Illegal phoenixing gets snuffed out
The Government continues to target illegal phoenixing arrangements where a new company is established to continue the business of another entity that was liquidated to avoid paying its liabilities. Phoenixing has a negative effect on the economy at large through increased costs to regulators and a loss of tax revenue, and at an individual level through the avoidance of employee entitlements including wages, superannuation, and accrued leave.
The Government intends to extend the current anti-phoenixing provisions within the corporations and tax laws, and includes reforms to:
- Introduce new phoenix offences to target those who conduct or facilitate illegal phoenixing
- Prevent directors improperly backdating resignations to avoid liability or prosecution
- Limit the ability of directors to resign when this would leave the company with no directors
- Restrict the ability of related creditors to vote on the appointment, removal or replacement of an external administrator
- Extend the Director Penalty Regime to GST, luxury car tax and wine equalisation tax, making directors personally liable for the company’s debts
- Expand the ATO’s power to retain refunds where there are outstanding tax lodgements.
These reforms act in concert with the Government’s Phoenix, Serious Financial Crime and Black Economy taskforces, and other announced reforms such as a Director Identification Number, and a combined black economy and illegal phoenixing hotline.
There is no revenue impact to the Commonwealth as the amounts collected under these measures are paid to the States. Notwithstanding the Director Penalty Regime is slated to raise $40.0 million over the forward estimates.

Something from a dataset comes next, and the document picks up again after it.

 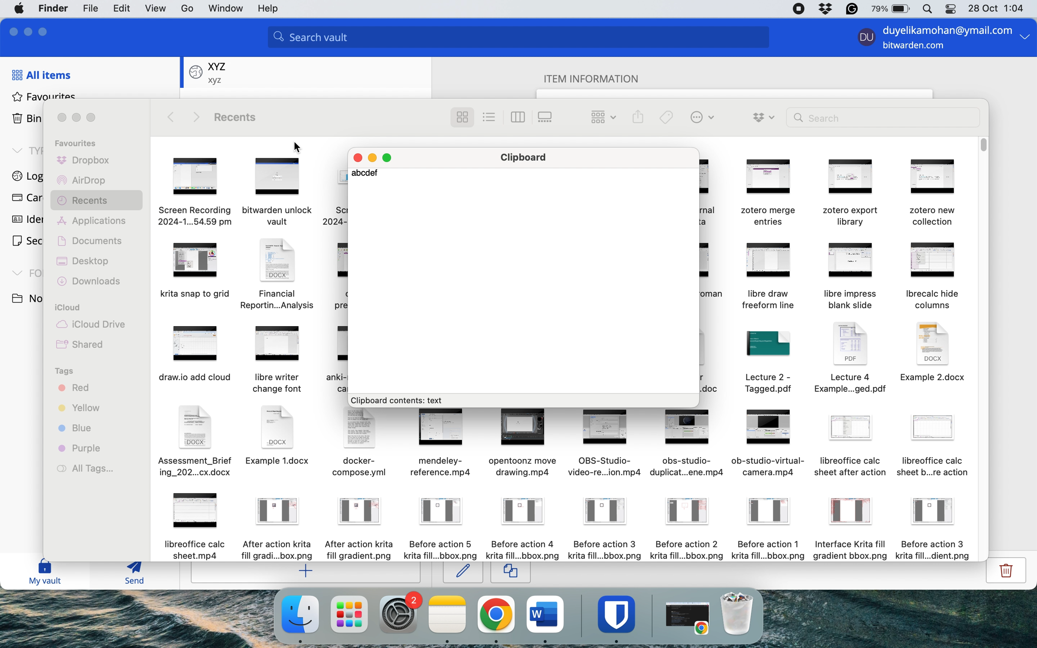 I want to click on desktop, so click(x=87, y=261).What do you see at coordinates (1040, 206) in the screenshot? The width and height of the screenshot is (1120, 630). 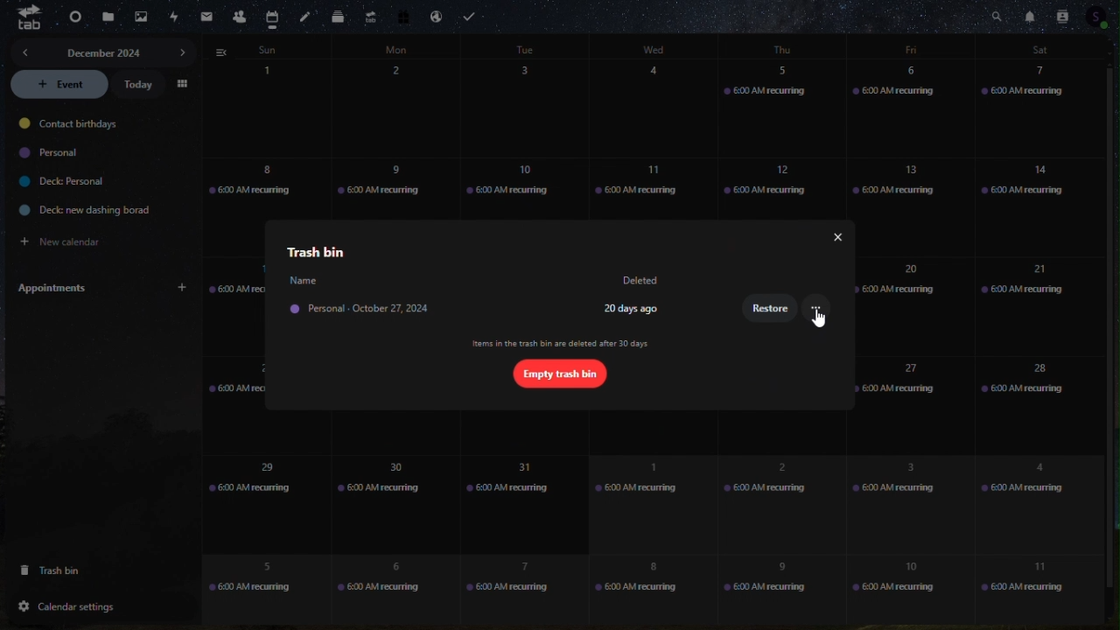 I see `14` at bounding box center [1040, 206].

BDO acknowledges that there are loopholes in the current system allowing phoenix operators to gain unfair advantage over honest competing businesses. However, crucial to the effectiveness of the proposed reforms is to ensure they target illegitimate phoenix activities without jeopardising legitimate business behaviour. The proposed reforms present a welcome change in direction from reactive to proactive measures, with a view to deterrence.